▶ EXTRACTED INFORMATION
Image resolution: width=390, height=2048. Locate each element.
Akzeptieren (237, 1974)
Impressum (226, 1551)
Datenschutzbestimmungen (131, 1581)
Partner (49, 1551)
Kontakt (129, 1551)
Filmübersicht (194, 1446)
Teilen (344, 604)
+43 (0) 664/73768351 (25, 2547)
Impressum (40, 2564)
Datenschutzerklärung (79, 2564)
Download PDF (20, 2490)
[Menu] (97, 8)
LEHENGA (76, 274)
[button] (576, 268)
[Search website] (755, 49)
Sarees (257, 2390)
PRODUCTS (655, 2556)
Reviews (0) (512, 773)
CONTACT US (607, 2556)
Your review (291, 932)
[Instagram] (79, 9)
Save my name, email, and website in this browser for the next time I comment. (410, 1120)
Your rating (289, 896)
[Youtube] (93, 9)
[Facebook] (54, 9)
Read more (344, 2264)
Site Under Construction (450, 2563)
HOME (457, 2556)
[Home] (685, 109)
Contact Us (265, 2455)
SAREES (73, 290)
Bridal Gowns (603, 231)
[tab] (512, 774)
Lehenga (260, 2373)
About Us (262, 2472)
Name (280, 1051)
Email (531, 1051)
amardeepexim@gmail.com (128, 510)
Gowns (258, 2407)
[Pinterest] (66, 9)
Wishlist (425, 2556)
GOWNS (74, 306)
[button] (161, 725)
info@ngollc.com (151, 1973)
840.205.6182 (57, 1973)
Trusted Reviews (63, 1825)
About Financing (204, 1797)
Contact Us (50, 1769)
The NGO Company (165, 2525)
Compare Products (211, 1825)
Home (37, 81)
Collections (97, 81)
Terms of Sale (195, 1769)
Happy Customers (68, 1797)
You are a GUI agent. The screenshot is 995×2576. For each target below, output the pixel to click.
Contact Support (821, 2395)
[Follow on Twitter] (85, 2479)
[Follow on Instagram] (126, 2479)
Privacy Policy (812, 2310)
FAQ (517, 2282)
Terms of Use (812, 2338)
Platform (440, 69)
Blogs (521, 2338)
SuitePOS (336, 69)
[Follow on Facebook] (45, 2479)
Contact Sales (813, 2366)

▶ EXERCISE AIM
Write out the records above exactly, from the opening line to the line with "Reviews (0) (512, 773)", including both, with nothing added.

▶ TASK ANSWER
Image resolution: width=390, height=2048. Locate each element.
Akzeptieren (237, 1974)
Impressum (226, 1551)
Datenschutzbestimmungen (131, 1581)
Partner (49, 1551)
Kontakt (129, 1551)
Filmübersicht (194, 1446)
Teilen (344, 604)
+43 (0) 664/73768351 (25, 2547)
Impressum (40, 2564)
Datenschutzerklärung (79, 2564)
Download PDF (20, 2490)
[Menu] (97, 8)
LEHENGA (76, 274)
[button] (576, 268)
[Search website] (755, 49)
Sarees (257, 2390)
PRODUCTS (655, 2556)
Reviews (0) (512, 773)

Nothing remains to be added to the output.